Rewrite the data below with each "Screen dimensions" changed to "Display size" and nothing else altered.

--*--

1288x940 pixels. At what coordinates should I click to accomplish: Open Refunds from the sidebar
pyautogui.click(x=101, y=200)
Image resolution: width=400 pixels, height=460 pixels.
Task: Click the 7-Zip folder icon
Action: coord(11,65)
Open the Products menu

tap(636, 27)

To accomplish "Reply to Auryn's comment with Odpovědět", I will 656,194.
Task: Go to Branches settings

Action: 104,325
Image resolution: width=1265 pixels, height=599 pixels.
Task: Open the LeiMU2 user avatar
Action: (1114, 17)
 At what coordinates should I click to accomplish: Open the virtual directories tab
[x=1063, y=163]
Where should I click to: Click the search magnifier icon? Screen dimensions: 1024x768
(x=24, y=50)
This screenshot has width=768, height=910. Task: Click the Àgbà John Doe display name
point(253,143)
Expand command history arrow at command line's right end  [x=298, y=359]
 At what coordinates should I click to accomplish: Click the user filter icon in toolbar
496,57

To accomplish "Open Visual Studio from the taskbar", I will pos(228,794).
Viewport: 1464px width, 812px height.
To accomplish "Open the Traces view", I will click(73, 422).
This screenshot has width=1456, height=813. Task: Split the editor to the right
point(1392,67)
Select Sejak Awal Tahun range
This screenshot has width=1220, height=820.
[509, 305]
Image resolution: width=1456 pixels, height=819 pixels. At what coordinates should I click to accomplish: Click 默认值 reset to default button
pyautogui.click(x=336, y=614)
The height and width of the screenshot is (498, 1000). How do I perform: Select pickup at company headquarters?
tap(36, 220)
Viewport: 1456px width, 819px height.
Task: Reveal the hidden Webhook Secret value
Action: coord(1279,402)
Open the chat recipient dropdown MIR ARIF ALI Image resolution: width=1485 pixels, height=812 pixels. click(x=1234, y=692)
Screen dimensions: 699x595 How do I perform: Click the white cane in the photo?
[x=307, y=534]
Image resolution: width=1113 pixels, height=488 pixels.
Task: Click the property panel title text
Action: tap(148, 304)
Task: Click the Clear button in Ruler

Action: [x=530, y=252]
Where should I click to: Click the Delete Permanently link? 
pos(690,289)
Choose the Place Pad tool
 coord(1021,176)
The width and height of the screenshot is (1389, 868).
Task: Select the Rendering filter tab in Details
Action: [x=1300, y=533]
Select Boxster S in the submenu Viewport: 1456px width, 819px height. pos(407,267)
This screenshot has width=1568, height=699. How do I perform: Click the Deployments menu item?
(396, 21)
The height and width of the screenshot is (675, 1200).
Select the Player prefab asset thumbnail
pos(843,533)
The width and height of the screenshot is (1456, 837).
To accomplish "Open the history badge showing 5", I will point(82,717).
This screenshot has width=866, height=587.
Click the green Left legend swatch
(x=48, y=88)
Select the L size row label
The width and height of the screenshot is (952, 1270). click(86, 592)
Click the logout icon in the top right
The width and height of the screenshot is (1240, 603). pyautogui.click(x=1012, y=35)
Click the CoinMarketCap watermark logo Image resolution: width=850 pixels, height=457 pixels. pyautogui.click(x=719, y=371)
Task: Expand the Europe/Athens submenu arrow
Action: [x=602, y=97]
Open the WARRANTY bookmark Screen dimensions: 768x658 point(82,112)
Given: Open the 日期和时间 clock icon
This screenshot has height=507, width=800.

--*--

Solution to this task:
1288x940 pixels. At what coordinates should I click to accomplish: Open Refunds from the sidebar
pyautogui.click(x=101, y=200)
Image resolution: width=400 pixels, height=460 pixels.
Task: Click the 7-Zip folder icon
Action: coord(11,65)
Open the Products menu

tap(636, 27)

To accomplish "Reply to Auryn's comment with Odpovědět", I will 656,194.
Task: Go to Branches settings

Action: 104,325
Image resolution: width=1265 pixels, height=599 pixels.
Task: Open the LeiMU2 user avatar
Action: (1114, 17)
 At what coordinates should I click to accomplish: Open the virtual directories tab
[x=1063, y=163]
Where should I click to: Click the search magnifier icon? Display size: 1024x768
(x=24, y=50)
This screenshot has width=768, height=910. Task: Click the Àgbà John Doe display name
point(253,143)
Expand command history arrow at command line's right end  [x=298, y=359]
 At what coordinates should I click to accomplish: Click the user filter icon in toolbar
496,57

To accomplish "Open Visual Studio from the taskbar", I will pos(228,794).
Viewport: 1464px width, 812px height.
To accomplish "Open the Traces view", I will click(73, 422).
This screenshot has width=1456, height=813. Task: Split the editor to the right
point(1392,67)
Select Sejak Awal Tahun range
This screenshot has width=1220, height=820.
[509, 305]
Image resolution: width=1456 pixels, height=819 pixels. At what coordinates should I click to accomplish: Click 默认值 reset to default button
pyautogui.click(x=336, y=614)
The height and width of the screenshot is (498, 1000). How do I perform: Select pickup at company headquarters?
tap(36, 220)
Viewport: 1456px width, 819px height.
Task: Reveal the hidden Webhook Secret value
Action: coord(1279,402)
Open the chat recipient dropdown MIR ARIF ALI Image resolution: width=1485 pixels, height=812 pixels. click(x=1234, y=692)
Display size: 699x595 How do I perform: Click the white cane in the photo?
[x=307, y=534]
Image resolution: width=1113 pixels, height=488 pixels.
Task: Click the property panel title text
Action: tap(148, 304)
Task: Click the Clear button in Ruler

Action: [x=530, y=252]
Where should I click to: Click the Delete Permanently link? 
pos(690,289)
Choose the Place Pad tool
 coord(1021,176)
The width and height of the screenshot is (1389, 868).
Task: Select the Rendering filter tab in Details
Action: [x=1300, y=533]
Select Boxster S in the submenu Viewport: 1456px width, 819px height. pos(407,267)
This screenshot has width=1568, height=699. How do I perform: Click the Deployments menu item?
(396, 21)
The height and width of the screenshot is (675, 1200).
Select the Player prefab asset thumbnail
pos(843,533)
The width and height of the screenshot is (1456, 837).
To accomplish "Open the history badge showing 5", I will point(82,717).
This screenshot has width=866, height=587.
Click the green Left legend swatch
(x=48, y=88)
Select the L size row label
The width and height of the screenshot is (952, 1270). click(86, 592)
Click the logout icon in the top right
The width and height of the screenshot is (1240, 603). pyautogui.click(x=1012, y=35)
Click the CoinMarketCap watermark logo Image resolution: width=850 pixels, height=457 pixels. pyautogui.click(x=719, y=371)
Task: Expand the Europe/Athens submenu arrow
Action: [x=602, y=97]
Open the WARRANTY bookmark Display size: 768x658 point(82,112)
Given: Open the 日期和时间 clock icon
This screenshot has height=507, width=800.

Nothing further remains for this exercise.